# Formation en semaine



## fanny35 (1 Décembre 2022)

Bonjour,
J'ai une formation prévue dans quelques mois, sur 2 jours en semaine.
Jusqu'à présent je n'ai fait des formations que les samedis, donc je ne sais pas comment cela se passe ?
Dois je déduire les journées aux parents, qui paie la formation, etc...
Je veux bien des infos sur le fonctionnement si vous connaissez !
Merci et bonne journée.


----------



## assmatzam (1 Décembre 2022)

Bonjour 

Oui vous déduisez de votre salaire les 2 jours de formation avec le ccc bien sûr 

Pour ce qui est de l'indemnisation, cela dépend de l'organisme de formation 
C'est Iperia ?


----------



## fanny35 (1 Décembre 2022)

Bonjour,
Merci pour votre réponse.
Non, l'organisme est M180.


----------



## assmatzam (1 Décembre 2022)

Connaîs pas cette organisme 

Ils ne vous on pas fourni un document sur le quel serait inscrit la marche à suivre pour l'indemnisation 

Chez Iperia par exemple 
il faut fournir le planning de tous les accueillis sur les jours ou se déroule la formation 
Un RIB
Choisir un parent facilitateur
Fournir un BS
Indiquer son taux horaire brut 

Ensuite ils calculent l'indemnisation à vous verser en fonction du nombre d'heures de formation réalisées 

Regardez sur le site de M180 vous aurez sûrement des informations sur la manière de faire


----------



## assmatzam (1 Décembre 2022)

J'ai été jeter un œil sur leur site et je ne vois rien 

Appelez les je pense que ce sera plus simple 
Qui vous a orienté vers cet organisme ?


----------



## fanny35 (1 Décembre 2022)

Re bonjour,
J'ai trouvé leur mail avec dossier à remplir (il était dans mes spams).
C'est le rpei qui m'a orientée vers cet organisme, donc je pense que c'est ok.
Je regarde ce soir si leur mail explique tout, et sinon je les appellerai comme conseillé.
Merci !


----------



## Griselda (1 Décembre 2022)

Tout est indiqué sur ton dossier que tu as rempli.

Les AGEFOS (le fond de formation) va te payer dès le mois suivant la dernière journée de formation.
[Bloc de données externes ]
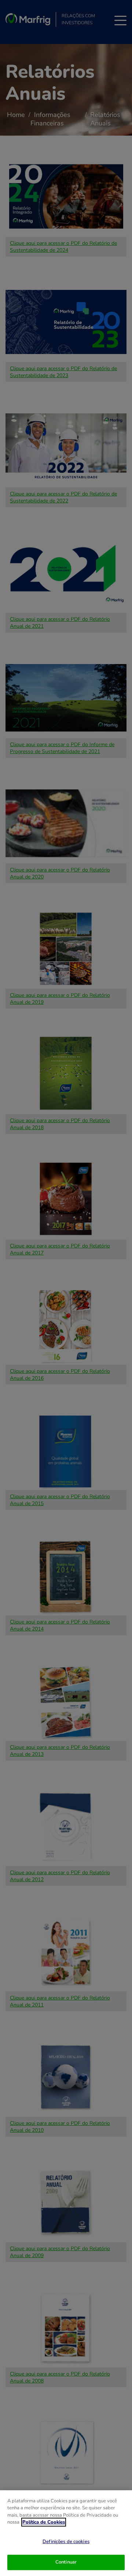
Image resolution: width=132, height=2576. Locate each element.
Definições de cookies (66, 2541)
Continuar (66, 2562)
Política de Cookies (43, 2522)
D'où l'importance de bien noter dans ton dossier TOUS les contrats que tu as et le nombre d'heures habituelles, ainsi que le taux horaire du PE Facilitateur.

Comme tu seras payée directement par les AGEFOS, en effet chaque PE va minorer ton salaire des jours d'absence pour formation. C'est aussi ce qui va leur permettre de payer ta remplaçante (ou de compenser la perte de leur RTT).


----------



## assmatzam (1 Décembre 2022)

Choisi comme parent celui avec lequel tu as le plus gros taux horaire brut contrat 😂


----------



## fanny35 (16 Décembre 2022)

Bonjour,
Dossier envoyé !
Merci pour vos conseils.
Bonne journée


----------



## Soleil71 (28 Décembre 2022)

Bonsoir ASSMATZAM,
Je vais faire une formation sur le temps d'accueil des enfants.
J'ai des enfants à temps plein (9h par jours )et du périscolaire (2heures). Donc j'ai deux taux. (3.90 et 6 euros)
Vous dîtes à Fanny35 de prendre le taux le plus haut. Vous pensez qu'il faut que je prenne les 6 euros même pour les temps plein ?
Qu'en pensez vous ?


----------



## Nounou 22 (29 Décembre 2022)

Le taux horaire brut pris en considération est celui du parent facilitateur que l'on choisi et qui signera le document à renvoyer à l'organisme de formation....donc oui prenez le taux de vos péris, vous serez mieux remboursé


----------



## Nounou 22 (29 Décembre 2022)

@Griselda , quand j'ai fais une formation l'année dernière, l'organisme a mis plus de deux mois à me rembourser....ce fut très long et fastidieux et pas que pour moi, les autres assmats s'en sont plaintes également....donc attention, ça va pas toujours aussi vite que ce que tu annonces


----------



## Sandrine2572 (29 Décembre 2022)

Il y a un planning d acceuil a fournir aussi


----------



## Griselda (29 Décembre 2022)

Ici, depuis que c'est directement payé à l'AM (depuis 3 ans il me semble) j'ai toujours été payée le mois suivant après le dernier jour de formation.
Alors qu'avant on était plutôt à 4 à 6 mois après.


----------



## Sandrine2572 (29 Décembre 2022)

Moi je fais mes formations a distance depuis chez moi et je suis payer le mois suivant la fin de la formation


----------



## ChantalGoya (29 Décembre 2022)

Bonjour

Avec Iperia, le paiement peut se faire dans les 3 mois après le dernier jour de formation..... Donc, ça peut être long.

Perso, je fais les formations en ligne car j'ai des activités le week-end et surtout, pas de formation à côté de la maison.


----------



## Soleil71 (29 Décembre 2022)

merci à toutes et passez un bon réveillon


----------